Please write out word for word the opening lines of the material, including the line with "Task: Click the 100 quality value" as the last.

▽

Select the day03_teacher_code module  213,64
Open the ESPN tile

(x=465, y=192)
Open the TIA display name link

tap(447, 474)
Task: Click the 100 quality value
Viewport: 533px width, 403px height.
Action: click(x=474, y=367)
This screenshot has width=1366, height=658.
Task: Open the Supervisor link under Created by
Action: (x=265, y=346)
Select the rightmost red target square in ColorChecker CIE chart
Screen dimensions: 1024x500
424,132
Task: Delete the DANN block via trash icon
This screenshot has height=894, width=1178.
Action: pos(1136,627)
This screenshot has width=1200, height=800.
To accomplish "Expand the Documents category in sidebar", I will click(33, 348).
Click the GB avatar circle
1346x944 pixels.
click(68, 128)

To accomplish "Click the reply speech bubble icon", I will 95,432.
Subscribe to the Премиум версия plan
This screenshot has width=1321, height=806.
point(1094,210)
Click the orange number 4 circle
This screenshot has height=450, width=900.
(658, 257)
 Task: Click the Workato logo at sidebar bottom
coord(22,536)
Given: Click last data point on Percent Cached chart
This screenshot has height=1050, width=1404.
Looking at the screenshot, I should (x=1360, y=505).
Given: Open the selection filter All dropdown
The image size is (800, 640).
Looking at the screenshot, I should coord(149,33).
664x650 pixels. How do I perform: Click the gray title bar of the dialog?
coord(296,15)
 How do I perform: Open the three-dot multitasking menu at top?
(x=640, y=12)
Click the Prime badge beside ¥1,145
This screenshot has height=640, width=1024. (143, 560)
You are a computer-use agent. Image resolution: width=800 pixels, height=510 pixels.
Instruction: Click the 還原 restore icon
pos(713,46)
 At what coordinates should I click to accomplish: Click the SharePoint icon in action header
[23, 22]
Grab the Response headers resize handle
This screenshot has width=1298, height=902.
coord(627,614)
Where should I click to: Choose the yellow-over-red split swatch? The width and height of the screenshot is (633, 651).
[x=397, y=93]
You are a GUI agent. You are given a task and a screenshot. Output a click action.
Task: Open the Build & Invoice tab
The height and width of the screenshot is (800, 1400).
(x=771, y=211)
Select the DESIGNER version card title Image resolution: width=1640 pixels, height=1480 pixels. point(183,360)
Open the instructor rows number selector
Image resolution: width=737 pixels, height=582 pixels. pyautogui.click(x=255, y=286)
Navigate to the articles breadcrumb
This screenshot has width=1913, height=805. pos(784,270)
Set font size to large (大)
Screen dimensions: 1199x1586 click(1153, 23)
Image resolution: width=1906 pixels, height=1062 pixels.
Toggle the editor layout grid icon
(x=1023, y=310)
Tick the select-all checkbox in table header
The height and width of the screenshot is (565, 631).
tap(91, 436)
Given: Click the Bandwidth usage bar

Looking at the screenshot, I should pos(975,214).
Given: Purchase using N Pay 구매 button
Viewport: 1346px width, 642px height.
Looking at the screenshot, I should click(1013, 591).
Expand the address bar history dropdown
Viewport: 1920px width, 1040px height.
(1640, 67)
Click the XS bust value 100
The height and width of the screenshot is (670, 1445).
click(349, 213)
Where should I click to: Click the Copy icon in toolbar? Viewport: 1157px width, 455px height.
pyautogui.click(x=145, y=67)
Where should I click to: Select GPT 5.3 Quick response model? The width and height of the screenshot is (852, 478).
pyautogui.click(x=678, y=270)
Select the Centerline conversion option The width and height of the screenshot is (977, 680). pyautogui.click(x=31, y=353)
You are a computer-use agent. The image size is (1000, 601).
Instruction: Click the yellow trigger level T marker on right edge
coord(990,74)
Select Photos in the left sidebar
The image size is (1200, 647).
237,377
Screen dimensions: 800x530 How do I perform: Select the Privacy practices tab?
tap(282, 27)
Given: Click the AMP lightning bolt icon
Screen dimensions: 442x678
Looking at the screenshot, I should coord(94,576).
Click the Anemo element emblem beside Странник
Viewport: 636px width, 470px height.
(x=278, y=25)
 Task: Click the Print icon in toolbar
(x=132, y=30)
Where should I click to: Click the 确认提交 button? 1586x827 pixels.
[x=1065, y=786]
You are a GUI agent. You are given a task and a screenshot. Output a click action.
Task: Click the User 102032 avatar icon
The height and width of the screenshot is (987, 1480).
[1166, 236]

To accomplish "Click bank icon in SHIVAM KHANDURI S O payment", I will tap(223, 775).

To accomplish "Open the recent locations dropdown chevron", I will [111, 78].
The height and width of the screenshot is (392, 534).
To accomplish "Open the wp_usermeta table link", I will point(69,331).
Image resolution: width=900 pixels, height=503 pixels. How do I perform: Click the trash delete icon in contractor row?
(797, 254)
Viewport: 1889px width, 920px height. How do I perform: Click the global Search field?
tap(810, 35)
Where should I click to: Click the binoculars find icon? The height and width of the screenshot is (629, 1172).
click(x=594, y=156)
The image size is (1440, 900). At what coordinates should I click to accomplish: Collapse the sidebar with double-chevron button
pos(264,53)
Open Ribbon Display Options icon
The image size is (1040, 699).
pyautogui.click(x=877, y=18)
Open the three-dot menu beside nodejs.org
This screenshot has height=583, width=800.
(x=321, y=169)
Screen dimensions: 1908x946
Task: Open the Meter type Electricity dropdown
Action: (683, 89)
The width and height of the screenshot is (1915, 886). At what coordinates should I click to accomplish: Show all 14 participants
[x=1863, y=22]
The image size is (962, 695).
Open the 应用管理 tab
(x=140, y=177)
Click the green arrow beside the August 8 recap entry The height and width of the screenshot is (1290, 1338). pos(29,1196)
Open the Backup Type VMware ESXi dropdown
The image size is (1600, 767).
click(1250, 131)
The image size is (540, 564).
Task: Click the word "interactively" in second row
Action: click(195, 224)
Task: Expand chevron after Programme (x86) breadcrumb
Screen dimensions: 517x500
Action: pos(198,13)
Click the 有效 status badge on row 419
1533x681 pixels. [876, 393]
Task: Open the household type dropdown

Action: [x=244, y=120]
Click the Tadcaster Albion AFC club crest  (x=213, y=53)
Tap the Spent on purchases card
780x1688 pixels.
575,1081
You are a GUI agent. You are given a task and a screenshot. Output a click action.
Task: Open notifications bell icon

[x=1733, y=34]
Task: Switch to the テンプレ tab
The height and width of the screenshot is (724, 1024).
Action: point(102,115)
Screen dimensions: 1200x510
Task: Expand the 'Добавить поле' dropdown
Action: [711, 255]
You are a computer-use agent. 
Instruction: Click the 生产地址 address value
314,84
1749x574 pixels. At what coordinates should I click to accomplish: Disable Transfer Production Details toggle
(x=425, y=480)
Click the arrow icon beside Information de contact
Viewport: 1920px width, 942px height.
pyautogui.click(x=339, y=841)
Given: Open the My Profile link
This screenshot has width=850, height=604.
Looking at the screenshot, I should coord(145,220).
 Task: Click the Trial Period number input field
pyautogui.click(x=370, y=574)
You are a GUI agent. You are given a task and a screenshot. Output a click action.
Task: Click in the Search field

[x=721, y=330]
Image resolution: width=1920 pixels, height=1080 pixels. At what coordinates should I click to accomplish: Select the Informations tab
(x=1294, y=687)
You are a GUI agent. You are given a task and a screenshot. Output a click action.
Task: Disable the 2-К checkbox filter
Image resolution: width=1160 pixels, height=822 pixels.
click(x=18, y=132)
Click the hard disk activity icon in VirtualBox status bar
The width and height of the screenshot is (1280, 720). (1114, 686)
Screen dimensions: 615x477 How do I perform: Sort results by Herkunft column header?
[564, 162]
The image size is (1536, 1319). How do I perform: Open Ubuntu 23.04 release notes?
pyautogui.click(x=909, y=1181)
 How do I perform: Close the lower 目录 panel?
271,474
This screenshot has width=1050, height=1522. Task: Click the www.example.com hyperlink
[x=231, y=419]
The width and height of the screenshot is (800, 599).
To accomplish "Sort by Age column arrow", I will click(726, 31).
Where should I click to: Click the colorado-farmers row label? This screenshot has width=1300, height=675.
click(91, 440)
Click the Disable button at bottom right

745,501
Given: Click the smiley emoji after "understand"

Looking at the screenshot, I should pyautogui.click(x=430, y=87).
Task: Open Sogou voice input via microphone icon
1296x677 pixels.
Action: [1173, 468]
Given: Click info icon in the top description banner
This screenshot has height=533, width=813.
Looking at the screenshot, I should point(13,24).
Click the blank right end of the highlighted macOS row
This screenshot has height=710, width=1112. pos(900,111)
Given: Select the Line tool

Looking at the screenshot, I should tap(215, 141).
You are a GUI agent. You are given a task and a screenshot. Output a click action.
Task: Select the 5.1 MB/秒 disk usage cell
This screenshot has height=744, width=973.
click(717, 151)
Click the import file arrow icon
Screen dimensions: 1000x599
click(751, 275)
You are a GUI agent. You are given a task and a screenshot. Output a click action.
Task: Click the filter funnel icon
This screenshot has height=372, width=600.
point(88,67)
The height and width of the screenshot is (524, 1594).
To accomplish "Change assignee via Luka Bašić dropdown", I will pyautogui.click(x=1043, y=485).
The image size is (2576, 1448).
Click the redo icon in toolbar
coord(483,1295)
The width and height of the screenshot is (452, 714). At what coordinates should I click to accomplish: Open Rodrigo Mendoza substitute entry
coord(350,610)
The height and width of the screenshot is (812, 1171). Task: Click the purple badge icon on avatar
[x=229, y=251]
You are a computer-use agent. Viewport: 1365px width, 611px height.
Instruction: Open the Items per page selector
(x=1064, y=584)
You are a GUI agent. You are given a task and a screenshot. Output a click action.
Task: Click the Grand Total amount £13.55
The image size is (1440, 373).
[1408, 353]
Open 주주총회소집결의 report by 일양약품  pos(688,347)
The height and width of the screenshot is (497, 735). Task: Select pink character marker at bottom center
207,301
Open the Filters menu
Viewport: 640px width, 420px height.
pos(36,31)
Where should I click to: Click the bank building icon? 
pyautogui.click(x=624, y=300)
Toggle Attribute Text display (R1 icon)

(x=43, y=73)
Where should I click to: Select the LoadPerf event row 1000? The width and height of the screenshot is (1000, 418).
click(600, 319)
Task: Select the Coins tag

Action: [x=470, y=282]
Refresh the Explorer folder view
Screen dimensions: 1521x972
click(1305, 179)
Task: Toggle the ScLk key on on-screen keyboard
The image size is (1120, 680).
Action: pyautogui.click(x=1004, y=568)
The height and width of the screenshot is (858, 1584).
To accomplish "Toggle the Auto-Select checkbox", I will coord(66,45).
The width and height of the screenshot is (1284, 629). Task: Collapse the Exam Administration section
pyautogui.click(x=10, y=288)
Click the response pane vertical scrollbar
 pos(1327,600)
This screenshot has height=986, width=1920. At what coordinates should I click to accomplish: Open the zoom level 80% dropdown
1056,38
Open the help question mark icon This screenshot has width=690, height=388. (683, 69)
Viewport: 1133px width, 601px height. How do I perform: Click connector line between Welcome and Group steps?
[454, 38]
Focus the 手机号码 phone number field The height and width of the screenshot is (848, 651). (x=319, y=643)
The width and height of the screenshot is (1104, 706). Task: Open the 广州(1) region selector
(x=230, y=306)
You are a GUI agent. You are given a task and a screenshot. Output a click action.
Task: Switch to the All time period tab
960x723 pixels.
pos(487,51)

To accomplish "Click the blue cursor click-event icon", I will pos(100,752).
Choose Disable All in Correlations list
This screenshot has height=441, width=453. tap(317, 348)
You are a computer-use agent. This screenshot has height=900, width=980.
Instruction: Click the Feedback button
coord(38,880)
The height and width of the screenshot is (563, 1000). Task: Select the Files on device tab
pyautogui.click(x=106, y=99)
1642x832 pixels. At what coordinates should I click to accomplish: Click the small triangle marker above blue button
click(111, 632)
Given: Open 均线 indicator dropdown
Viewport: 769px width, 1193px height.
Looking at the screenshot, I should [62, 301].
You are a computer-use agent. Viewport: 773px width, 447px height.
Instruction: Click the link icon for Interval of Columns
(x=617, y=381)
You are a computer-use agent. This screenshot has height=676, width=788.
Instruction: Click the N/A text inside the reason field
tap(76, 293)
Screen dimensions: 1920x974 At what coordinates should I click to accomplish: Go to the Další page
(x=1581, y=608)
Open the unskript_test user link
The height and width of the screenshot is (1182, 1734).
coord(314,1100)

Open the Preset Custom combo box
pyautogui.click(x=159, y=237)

△

COMPLETED TASK >>
Select the day03_teacher_code module  213,64
Open the ESPN tile

(x=465, y=192)
Open the TIA display name link

tap(447, 474)
Task: Click the 100 quality value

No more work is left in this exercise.